TEHRAN — Iranians dug through rubble in a frantic search for survivors on Monday, after a powerful earthquake struck near the Iraqi border, killing more than 400 people and injuring thousands of others, officials said.
The epicenter of the quake Sunday evening was near Ezgeleh, Iran, about 135 miles northeast of Baghdad, and had a preliminary magnitude of 7.3, according to the United States Geological Survey, and seismologists in the country said it was the biggest quake to hit the western part of Iran.
Photographs from the region — a patchwork of farms and home to many Kurds, a large ethnic minority in Iran — posted on the internet showed collapsed buildings, cars destroyed by rubble and people sleeping in the streets in fear of aftershocks.
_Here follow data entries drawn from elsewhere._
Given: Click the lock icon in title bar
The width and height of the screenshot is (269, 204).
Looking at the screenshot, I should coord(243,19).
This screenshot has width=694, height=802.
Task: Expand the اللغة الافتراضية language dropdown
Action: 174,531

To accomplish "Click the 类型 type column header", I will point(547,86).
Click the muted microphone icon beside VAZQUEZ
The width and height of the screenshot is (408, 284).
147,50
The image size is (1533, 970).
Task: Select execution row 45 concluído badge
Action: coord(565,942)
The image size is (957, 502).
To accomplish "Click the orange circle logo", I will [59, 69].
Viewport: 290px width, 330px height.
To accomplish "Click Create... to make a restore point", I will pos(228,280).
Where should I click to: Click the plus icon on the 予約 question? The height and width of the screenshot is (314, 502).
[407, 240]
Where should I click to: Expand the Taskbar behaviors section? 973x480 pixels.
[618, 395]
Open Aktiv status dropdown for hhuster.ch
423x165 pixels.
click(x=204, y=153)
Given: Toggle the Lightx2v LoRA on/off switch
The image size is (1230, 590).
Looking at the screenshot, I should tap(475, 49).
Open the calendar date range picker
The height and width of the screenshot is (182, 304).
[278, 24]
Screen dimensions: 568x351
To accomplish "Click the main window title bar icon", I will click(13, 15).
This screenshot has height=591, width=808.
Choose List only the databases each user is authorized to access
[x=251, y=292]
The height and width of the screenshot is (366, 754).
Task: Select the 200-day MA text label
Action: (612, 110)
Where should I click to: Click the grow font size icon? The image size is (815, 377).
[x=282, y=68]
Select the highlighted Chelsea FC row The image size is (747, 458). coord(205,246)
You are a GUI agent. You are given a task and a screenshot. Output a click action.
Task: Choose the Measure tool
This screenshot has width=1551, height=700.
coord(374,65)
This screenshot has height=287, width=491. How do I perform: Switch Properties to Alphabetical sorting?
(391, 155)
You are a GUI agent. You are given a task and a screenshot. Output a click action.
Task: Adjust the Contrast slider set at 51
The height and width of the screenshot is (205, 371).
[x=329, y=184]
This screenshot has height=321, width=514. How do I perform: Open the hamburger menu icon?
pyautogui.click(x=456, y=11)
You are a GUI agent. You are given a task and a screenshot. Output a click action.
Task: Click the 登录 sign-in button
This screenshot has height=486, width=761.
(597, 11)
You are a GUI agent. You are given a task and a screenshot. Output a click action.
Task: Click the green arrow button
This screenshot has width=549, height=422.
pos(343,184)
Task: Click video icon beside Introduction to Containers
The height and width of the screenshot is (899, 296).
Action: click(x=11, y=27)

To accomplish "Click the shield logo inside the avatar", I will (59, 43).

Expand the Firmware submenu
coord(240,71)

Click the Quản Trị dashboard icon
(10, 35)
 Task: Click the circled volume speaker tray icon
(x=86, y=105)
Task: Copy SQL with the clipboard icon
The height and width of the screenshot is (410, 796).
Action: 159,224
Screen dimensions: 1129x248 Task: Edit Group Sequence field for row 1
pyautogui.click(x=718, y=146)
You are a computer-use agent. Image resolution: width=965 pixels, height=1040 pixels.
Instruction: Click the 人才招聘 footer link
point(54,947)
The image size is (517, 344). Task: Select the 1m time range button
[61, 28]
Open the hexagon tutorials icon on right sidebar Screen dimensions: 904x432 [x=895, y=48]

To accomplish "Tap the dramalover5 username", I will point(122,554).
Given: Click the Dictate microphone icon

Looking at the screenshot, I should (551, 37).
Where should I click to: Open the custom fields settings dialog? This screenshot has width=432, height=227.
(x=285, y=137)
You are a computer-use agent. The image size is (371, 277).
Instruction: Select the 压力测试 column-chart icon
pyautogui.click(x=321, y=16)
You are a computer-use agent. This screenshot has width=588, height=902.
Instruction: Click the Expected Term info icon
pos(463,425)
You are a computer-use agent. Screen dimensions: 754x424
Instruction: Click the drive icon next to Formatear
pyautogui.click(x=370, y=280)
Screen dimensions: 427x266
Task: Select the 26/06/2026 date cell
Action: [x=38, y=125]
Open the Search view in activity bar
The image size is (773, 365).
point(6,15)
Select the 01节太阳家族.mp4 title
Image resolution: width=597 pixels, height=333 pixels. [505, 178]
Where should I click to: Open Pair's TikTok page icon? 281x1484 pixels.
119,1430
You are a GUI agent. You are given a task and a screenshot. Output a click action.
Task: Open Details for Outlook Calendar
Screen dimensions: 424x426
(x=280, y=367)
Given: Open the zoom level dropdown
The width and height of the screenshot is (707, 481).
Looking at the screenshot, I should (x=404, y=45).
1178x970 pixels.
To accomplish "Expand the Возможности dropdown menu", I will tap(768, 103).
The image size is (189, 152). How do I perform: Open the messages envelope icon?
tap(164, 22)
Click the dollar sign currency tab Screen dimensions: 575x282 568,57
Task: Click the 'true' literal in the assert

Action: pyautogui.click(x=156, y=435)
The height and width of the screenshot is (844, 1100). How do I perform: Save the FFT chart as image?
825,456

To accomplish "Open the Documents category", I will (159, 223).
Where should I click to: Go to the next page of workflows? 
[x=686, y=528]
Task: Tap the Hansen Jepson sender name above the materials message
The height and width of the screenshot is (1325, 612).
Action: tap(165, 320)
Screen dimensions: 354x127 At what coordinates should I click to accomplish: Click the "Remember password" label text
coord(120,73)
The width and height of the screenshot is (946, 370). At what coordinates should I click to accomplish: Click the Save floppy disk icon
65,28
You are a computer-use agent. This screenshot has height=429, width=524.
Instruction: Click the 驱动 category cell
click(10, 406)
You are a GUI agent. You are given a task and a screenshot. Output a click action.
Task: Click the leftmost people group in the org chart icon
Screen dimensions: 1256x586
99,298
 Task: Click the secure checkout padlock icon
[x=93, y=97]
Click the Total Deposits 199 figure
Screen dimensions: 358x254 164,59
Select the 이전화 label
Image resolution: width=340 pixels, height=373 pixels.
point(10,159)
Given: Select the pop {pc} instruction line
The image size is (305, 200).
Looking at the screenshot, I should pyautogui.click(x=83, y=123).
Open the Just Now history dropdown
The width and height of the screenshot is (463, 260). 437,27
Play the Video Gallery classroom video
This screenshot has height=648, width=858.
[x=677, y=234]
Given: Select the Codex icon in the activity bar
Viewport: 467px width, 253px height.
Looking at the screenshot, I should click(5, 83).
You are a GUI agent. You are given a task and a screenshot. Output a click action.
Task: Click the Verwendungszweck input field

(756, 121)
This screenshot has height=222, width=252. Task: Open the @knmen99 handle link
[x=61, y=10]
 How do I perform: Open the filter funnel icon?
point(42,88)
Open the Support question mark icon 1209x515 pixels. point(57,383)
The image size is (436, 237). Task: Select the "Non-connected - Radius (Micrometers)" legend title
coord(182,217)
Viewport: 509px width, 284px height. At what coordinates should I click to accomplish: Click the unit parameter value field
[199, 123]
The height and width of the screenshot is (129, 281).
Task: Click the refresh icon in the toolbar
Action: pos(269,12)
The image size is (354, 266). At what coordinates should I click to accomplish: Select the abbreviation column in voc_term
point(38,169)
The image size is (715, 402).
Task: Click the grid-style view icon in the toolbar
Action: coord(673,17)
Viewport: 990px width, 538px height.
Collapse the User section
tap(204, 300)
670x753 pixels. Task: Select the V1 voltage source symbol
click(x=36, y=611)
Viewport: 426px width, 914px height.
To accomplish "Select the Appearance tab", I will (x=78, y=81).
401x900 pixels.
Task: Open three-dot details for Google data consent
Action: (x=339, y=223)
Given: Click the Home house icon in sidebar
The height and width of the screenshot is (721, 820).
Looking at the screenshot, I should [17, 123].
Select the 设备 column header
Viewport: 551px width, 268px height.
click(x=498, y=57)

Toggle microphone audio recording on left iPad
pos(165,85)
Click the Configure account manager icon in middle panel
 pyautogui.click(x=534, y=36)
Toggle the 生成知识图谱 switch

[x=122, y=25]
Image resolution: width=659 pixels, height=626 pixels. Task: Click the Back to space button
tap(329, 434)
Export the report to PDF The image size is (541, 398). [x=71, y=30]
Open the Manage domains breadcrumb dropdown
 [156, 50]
At least 407 people were killed and nearly 6,000 people in Iran were injured, according to officials and news agencies, and hundreds of people waited in line to donate blood in Tehran in response to a call from the government.
At least eight people were killed on the Iraqi side of the border, according to Dr. Saif al-Badir, a spokesman for the Health Ministry, and at least 535 were hurt.
Ayatollah Ali Khamenei, Iran’s supreme leader, delivered a message of condolence on Monday, urging rescue workers to keep searching for survivors. “The officials should hasten in these first hours with all their might and determination to help the injured, especially those trapped under the rubble,” his office reported.